Overview
Microsoft Azure is the second-largest public cloud platform globally with roughly 24% market share, growing faster than AWS in percentage terms through 2024–2025. Azure's strongest competitive position is among enterprises with existing Microsoft commitments — Active Directory, Windows Server, SQL Server, and Microsoft 365 customers receive material pricing and integration benefits when running workloads in Azure.
Azure offers compute, storage, networking, databases, AI, and developer services comparable to AWS. The platform's distinctive strengths are hybrid cloud (Azure Stack, Azure Arc), tight Active Directory/Entra integration, and OpenAI service exclusivity. Buyers should weigh ecosystem benefits against historical concerns around service reliability and pricing transparency on Enterprise Agreements.
Key Features
- Azure Virtual Machines with 600+ instance sizes
- Azure Blob Storage and Azure Files
- Azure SQL Database, PostgreSQL Flexible Server, Cosmos DB
- Azure Functions serverless compute
- Azure Kubernetes Service (AKS) and Container Instances
- Virtual Network with ExpressRoute and Virtual WAN
- Microsoft Entra ID (formerly Azure AD) for identity
- Azure OpenAI Service with GPT-4, GPT-5, and image models
- Azure AI Studio and Azure Machine Learning
- Power Platform integration (Power Apps, Power Automate)
- Azure Arc for hybrid and multi-cloud management
- 60+ regions globally with sovereign clouds (US Gov, Germany, China)
Pricing
| Edition | Model | Typical Cost |
|---|---|---|
| Standard_D2s_v5 VM (Linux) | Per hour | ~$0.096/hour |
| Blob Storage Hot tier | Per GB/month | $0.0184/GB/month (first 50TB) |
| Azure SQL DB serverless (1 vCore) | Per second | ~$0.5219/vCore/hour active |
| Outbound data transfer to internet | Per GB | $0.05–0.087/GB (first 10TB) |
| Reserved Instance (3-year) | Discount range | Up to 72% vs PAYG |
Pricing verified May 2026 in East US region.
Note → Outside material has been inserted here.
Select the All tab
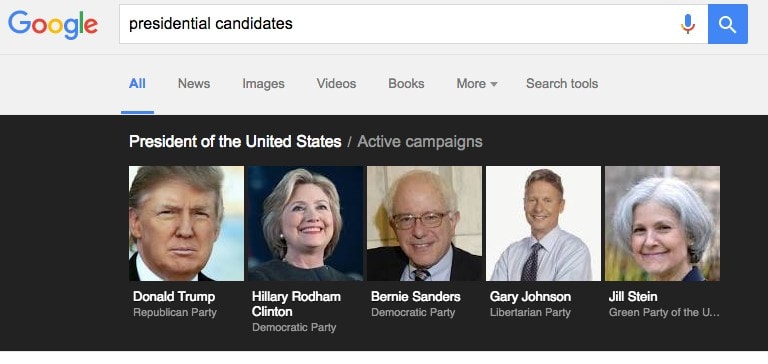click(137, 84)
Enterprise Agreements provide negotiated discounts; Microsoft Customer Agreement is now standard for new customers.
Strengths
- Strongest hybrid cloud story — Azure Stack, Azure Arc are differentiators
- Tight integration with Microsoft 365, Entra, and on-premise Windows estate
- Azure OpenAI Service offers enterprise-grade access to GPT models with data residency
- Strong sovereign cloud options for regulated industries and governments
- Power Platform extends Azure data to citizen developers
Limitations
- Reliability record has had visible incidents — 2024–2025 multi-region outages remain concerns
- Pricing transparency on Enterprise Agreements is poor; benchmarking is difficult
- Service quality is uneven — some services (e.g., older Cosmos DB APIs) lag AWS counterparts
- Console and Azure Portal performance is inconsistent at scale
- Microsoft licensing rules (e.g., SQL Server, Windows Server) complicate cost modelling
Buyer Considerations
Azure decisions for Microsoft-aligned enterprises should be evaluated as part of broader Microsoft commercial agreements rather than standalone cloud assessments. The Microsoft Azure Consumption Commitment (MACC) interacts with Microsoft 365 EA, Power Platform, and Dynamics 365 licensing in ways that materially affect optimal deal structure. Engage procurement specialists with current Microsoft EA experience — pricing dynamics shift annually and current commercial reality often differs from documented list pricing.